**Exercise details:** Convert the lines of the records from the one containing "You are a computer-use agent. Screen dimensions: 800x884" through the one containing "coord(499,104)", inclusive, into a Markdown table with the columns Row and Line. Number each line and leave out blank lines.

(Raw records)
◆ ◆ ◆

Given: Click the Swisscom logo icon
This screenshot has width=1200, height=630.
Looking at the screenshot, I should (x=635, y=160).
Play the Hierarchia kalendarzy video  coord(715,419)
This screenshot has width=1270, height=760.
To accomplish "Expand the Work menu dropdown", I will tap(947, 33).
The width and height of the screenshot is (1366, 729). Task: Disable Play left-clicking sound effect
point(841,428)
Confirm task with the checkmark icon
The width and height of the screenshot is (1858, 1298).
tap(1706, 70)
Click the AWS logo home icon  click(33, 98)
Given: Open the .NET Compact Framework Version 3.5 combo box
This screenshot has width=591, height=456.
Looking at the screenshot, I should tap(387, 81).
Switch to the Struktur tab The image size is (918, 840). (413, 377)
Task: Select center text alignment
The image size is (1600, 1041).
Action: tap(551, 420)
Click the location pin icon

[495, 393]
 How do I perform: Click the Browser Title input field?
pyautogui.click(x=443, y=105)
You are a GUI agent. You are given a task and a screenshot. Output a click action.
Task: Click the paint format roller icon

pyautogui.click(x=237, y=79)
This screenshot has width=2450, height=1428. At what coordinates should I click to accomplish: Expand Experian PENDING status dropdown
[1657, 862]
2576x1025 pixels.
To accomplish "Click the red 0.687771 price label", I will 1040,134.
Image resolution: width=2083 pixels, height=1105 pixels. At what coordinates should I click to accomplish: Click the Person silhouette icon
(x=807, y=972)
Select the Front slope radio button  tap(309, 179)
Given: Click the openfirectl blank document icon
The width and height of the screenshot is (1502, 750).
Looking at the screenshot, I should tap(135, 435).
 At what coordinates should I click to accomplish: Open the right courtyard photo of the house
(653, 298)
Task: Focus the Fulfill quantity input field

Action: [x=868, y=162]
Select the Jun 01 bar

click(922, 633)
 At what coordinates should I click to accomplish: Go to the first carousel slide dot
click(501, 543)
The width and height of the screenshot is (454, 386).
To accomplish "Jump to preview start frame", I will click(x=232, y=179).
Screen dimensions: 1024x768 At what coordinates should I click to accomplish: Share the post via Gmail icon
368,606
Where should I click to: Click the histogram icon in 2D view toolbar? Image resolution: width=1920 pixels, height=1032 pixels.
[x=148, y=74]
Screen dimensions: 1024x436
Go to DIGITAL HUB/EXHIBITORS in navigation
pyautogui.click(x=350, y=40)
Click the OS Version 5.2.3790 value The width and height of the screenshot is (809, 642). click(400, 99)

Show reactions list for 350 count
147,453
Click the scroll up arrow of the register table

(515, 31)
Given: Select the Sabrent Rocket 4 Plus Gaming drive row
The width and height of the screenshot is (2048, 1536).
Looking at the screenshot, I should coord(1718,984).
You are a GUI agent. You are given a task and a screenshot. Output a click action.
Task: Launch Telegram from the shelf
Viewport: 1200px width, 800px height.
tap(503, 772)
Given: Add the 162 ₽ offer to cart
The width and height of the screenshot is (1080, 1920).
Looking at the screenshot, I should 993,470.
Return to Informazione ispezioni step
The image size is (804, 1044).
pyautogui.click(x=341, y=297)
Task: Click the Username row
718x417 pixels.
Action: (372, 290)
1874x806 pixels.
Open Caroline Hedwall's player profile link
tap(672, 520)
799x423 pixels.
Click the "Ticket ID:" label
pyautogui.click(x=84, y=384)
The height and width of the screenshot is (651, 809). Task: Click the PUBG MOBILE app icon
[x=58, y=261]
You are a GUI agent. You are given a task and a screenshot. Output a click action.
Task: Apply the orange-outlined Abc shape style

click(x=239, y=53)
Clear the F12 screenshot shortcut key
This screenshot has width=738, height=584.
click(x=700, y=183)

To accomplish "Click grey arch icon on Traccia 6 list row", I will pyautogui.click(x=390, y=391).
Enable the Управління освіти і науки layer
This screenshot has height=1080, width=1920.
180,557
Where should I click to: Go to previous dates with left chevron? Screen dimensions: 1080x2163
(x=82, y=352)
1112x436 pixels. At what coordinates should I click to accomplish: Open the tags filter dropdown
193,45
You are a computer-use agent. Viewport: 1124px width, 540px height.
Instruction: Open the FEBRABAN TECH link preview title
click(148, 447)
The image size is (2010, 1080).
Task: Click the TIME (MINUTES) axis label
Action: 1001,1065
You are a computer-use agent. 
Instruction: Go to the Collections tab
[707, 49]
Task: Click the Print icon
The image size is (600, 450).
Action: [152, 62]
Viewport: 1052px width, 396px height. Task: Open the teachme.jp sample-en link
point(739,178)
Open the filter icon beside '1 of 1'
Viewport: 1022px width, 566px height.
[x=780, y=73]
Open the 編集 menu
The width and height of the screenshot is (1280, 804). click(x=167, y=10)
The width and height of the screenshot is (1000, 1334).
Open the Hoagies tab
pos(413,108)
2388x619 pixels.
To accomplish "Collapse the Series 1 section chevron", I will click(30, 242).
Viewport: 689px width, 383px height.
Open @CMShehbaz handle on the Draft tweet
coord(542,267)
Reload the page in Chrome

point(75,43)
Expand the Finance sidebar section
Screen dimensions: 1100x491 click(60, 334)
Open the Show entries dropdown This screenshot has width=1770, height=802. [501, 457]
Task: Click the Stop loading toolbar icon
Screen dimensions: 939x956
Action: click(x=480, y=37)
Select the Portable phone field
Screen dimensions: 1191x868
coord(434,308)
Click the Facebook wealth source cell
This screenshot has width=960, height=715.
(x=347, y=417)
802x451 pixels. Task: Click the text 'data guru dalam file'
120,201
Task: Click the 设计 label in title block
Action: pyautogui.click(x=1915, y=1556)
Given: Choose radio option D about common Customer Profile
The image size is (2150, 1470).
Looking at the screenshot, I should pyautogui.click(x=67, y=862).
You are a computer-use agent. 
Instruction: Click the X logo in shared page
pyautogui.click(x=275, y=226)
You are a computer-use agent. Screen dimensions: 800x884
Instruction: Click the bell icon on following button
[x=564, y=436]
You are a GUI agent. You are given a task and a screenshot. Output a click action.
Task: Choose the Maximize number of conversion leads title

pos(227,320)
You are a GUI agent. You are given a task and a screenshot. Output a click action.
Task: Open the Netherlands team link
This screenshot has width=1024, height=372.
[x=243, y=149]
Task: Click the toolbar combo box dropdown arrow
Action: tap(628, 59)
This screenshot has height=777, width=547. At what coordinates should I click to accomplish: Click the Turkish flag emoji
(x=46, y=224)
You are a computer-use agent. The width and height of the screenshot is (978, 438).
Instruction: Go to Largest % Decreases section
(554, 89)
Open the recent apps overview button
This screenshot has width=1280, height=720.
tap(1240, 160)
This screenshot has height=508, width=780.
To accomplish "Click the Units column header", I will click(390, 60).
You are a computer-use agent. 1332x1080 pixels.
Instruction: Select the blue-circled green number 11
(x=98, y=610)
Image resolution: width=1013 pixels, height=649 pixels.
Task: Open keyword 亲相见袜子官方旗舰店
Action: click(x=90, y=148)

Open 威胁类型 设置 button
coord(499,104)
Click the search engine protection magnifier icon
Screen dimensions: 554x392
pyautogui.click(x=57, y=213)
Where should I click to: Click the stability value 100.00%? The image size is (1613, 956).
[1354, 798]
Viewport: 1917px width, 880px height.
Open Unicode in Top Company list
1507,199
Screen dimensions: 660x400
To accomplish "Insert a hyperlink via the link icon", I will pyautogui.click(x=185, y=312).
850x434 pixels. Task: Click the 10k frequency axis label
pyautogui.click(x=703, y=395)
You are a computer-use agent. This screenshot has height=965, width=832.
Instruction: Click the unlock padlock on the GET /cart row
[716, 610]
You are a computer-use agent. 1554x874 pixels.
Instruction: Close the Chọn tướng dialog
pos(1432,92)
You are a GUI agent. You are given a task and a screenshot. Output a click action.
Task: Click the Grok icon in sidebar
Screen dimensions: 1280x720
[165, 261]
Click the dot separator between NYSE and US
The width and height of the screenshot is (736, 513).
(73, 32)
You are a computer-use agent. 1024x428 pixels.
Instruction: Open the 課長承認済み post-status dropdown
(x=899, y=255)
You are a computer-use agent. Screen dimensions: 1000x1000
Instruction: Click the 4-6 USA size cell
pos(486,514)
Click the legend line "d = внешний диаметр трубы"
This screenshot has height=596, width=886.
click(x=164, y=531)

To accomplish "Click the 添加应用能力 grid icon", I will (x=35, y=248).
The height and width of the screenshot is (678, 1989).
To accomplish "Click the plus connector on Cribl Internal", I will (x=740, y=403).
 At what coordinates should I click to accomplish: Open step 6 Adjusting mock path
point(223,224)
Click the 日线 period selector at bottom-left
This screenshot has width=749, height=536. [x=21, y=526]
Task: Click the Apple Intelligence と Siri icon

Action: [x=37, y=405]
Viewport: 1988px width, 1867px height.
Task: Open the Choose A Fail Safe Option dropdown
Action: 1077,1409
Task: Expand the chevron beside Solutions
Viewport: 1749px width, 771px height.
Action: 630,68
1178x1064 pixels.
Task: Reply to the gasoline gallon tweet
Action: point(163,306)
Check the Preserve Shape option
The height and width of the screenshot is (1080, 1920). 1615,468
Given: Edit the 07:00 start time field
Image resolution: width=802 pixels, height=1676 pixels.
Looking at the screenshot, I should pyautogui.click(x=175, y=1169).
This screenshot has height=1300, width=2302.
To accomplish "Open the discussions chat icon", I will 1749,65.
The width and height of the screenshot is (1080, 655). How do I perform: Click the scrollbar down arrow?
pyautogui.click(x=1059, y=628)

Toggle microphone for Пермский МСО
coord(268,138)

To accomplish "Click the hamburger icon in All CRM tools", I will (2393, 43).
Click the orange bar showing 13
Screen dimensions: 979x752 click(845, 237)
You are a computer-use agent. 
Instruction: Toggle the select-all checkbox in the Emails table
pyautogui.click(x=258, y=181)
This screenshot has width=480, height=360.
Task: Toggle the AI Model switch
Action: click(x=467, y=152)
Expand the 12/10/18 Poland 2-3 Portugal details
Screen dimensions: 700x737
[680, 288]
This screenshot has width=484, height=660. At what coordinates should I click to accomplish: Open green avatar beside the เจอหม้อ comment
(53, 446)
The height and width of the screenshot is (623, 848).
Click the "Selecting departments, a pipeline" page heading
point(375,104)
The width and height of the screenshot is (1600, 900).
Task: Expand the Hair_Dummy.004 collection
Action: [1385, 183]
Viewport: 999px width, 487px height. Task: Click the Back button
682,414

◆ ◆ ◆

**Solution:**
| Row | Line |
|---|---|
| 1 | You are a computer-use agent. Screen dimensions: 800x884 |
| 2 | Instruction: Click the bell icon on following button |
| 3 | [x=564, y=436] |
| 4 | You are a GUI agent. You are given a task and a screenshot. Output a click action. |
| 5 | Task: Choose the Maximize number of conversion leads title |
| 6 | pos(227,320) |
| 7 | You are a GUI agent. You are given a task and a screenshot. Output a click action. |
| 8 | Task: Open the Netherlands team link |
| 9 | This screenshot has width=1024, height=372. |
| 10 | [x=243, y=149] |
| 11 | Task: Click the toolbar combo box dropdown arrow |
| 12 | Action: tap(628, 59) |
| 13 | This screenshot has height=777, width=547. At what coordinates should I click to accomplish: Click the Turkish flag emoji |
| 14 | (x=46, y=224) |
| 15 | You are a computer-use agent. The width and height of the screenshot is (978, 438). |
| 16 | Instruction: Go to Largest % Decreases section |
| 17 | (554, 89) |
| 18 | Open the recent apps overview button |
| 19 | This screenshot has width=1280, height=720. |
| 20 | tap(1240, 160) |
| 21 | This screenshot has height=508, width=780. |
| 22 | To accomplish "Click the Units column header", I will click(390, 60). |
| 23 | You are a computer-use agent. 1332x1080 pixels. |
| 24 | Instruction: Select the blue-circled green number 11 |
| 25 | (x=98, y=610) |
| 26 | Image resolution: width=1013 pixels, height=649 pixels. |
| 27 | Task: Open keyword 亲相见袜子官方旗舰店 |
| 28 | Action: click(x=90, y=148) |
| 29 | Open 威胁类型 设置 button |
| 30 | coord(499,104) |